In contrast, others such as the global strategist Gérard Chaliand are more pessimistic. He writes: “Even if one observes, for several years, economic growth in SSA, the number of unemployed and little, or badly, educated increase apace, giving rise to bloody conflicts.”2
An intermediary position was voiced in the new report Africa 2050, which was just published under the aegis of the Emerging Market Forum.3 This more nuanced approach could be qualified as the “Yes, but”: yes, one will be able to capture the benefits of a demographic dividend in Africa, but one will need definitely a much faster fertility decline than the one that has been observed so far.
It is essentially this last position that was expressed during the PopPov Conference panel “Demographic Dividend: Policy Perspectives.” The five panelists underscored the diverse political aspects of the debate, as well as the varied programmatic interventions that are possible.
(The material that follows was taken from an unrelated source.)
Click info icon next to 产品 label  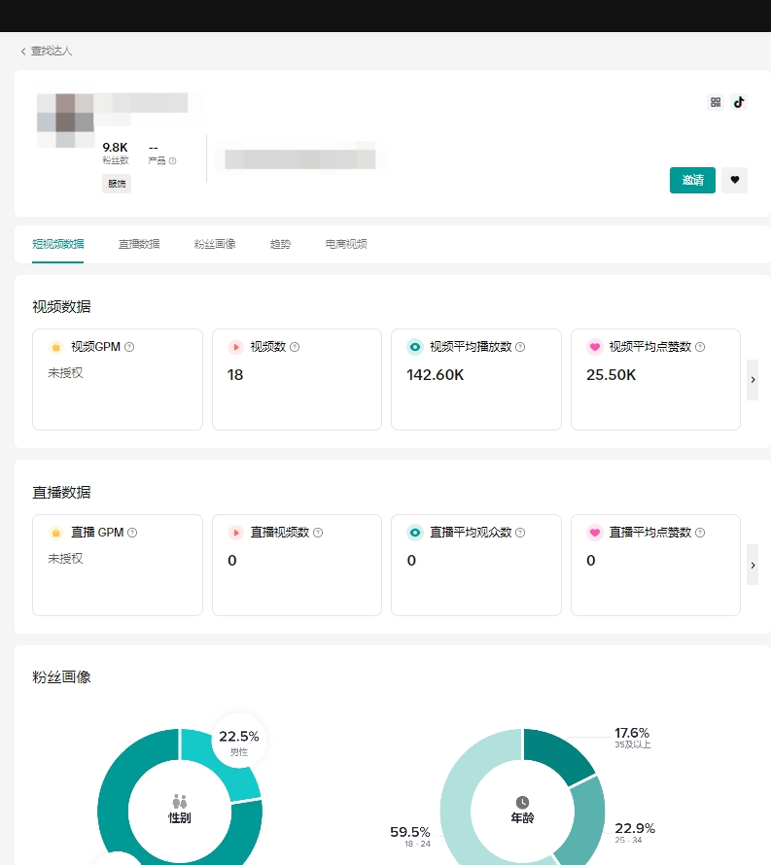[172, 160]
The vision set forth by Eliya Zulu, director of the African Institute for Development Policy (AFIDEP), is very broad and covers the main array of political actions: fertility, development of human capital, economic reform and job creation, and finally good governance. Zulu insisted that we are still far from achieving the demographic dividend in Africa. His vision is both dynamic and proactive, while insisting on the urgency of accelerating efforts already underway.
Alex Ezeh, Director of the African Population and Health Research Center (APHRC) in Nairobi, insisted that actions are needed at the national level. Each country has its own particular demographic dynamics, he underscored. Hence, the population policies ought to be conceived and implemented at the national level.
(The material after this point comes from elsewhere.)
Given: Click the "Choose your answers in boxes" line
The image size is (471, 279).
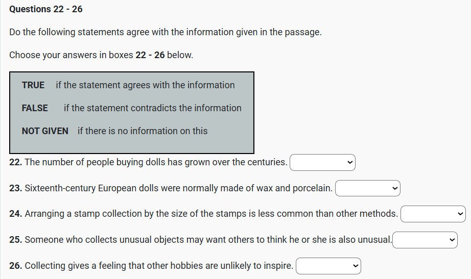Looking at the screenshot, I should [101, 55].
In my presentation, I also repeated this message about the necessity of interventions at the national level. Moreover, the rationale for working at the level of the States is developed in detail in my last book.4
The contribution of Jane Kiringai, economist at the World Bank office in Nairobi, highlighted the implications of the demographic dividend for women’s employment. In effect, the increased labor force participation of women (especially the better educated ones) would begin the virtuous cycle of demographic change (working women have fewer children) and economic growth.
Finally, Miriam Were, founder of the UZIMA Foundation in Kenya, recalled efforts led by nongovernmental organizations. According to her, population policies should not be solely directed from the top down; they ought to also move from the bottom up, through individual and collective initiatives. This is well-illustrated by activities at the UZIMA Foundation (“uzima” means “abundance of life” in Swahili), which works to build the capacity and power of youths.
Overall, it appears more and more clear that the demographic dividend is not automatic. Rather, it must be earned by putting in place, at all levels, the policy tools that would allow rapid modification of population age structure and would push through macroeconomic reforms, all in order to facilitate achieving the demographic dividend. The supply-side interventions offering family planning services should be complemented by creating strong demand for lower fertility. It would also be appropriate to raise African’s political leaders’ awareness of population issues. As to African demographers and economists, they ought to apply their technical know-how to also become agents and even advocates of change.